[Stored data entries]
☆ ☆ ☆ ☆ ☆

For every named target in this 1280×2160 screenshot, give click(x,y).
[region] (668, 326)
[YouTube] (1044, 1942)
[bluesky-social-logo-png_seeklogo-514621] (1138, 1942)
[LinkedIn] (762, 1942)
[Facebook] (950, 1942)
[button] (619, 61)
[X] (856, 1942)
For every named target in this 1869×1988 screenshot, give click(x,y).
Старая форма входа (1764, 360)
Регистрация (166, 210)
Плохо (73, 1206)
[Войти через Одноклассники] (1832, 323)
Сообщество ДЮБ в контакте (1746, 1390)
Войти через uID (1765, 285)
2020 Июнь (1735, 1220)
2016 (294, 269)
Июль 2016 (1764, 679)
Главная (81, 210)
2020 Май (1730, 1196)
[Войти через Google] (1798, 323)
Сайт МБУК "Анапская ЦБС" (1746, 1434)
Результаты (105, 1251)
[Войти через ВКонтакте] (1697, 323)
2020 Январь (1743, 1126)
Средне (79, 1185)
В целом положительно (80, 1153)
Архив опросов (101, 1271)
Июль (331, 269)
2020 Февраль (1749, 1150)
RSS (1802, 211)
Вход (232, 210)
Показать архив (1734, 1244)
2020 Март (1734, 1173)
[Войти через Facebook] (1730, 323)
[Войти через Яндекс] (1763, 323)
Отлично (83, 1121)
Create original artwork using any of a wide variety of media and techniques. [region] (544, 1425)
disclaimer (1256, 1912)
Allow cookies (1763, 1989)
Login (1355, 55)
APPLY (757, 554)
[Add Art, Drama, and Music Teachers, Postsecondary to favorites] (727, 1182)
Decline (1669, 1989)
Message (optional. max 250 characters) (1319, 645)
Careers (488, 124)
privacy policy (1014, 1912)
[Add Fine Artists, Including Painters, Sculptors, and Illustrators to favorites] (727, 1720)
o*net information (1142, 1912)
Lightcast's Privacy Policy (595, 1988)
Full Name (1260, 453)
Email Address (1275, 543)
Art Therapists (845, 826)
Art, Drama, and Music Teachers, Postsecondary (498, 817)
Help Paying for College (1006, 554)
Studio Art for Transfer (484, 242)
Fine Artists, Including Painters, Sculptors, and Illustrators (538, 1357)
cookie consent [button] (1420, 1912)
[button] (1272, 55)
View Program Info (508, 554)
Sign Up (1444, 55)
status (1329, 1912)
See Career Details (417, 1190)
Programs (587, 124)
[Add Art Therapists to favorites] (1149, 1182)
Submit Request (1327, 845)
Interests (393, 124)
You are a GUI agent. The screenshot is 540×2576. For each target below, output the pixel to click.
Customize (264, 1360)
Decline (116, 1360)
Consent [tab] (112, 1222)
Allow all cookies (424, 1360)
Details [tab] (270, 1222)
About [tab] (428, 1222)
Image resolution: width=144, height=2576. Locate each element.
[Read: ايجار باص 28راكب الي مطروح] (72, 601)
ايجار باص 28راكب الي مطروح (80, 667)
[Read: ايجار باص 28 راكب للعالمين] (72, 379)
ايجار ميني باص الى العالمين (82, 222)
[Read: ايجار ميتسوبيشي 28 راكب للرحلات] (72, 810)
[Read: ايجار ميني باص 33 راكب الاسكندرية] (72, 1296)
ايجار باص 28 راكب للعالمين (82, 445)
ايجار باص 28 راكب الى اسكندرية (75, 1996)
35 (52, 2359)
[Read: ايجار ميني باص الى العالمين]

☆ ☆ ☆ ☆ ☆

#### EXERCISE:
The line above containing "Allow cookies (1763, 1989)", the line containing "Studio Art for Transfer (484, 242)", and every line between them are to be transcribed exactly; no other line is wanted.

#### SOLUTION TO THIS PROBLEM:
Allow cookies (1763, 1989)
Login (1355, 55)
APPLY (757, 554)
[Add Art, Drama, and Music Teachers, Postsecondary to favorites] (727, 1182)
Decline (1669, 1989)
Message (optional. max 250 characters) (1319, 645)
Careers (488, 124)
privacy policy (1014, 1912)
[Add Fine Artists, Including Painters, Sculptors, and Illustrators to favorites] (727, 1720)
o*net information (1142, 1912)
Lightcast's Privacy Policy (595, 1988)
Full Name (1260, 453)
Email Address (1275, 543)
Art Therapists (845, 826)
Art, Drama, and Music Teachers, Postsecondary (498, 817)
Help Paying for College (1006, 554)
Studio Art for Transfer (484, 242)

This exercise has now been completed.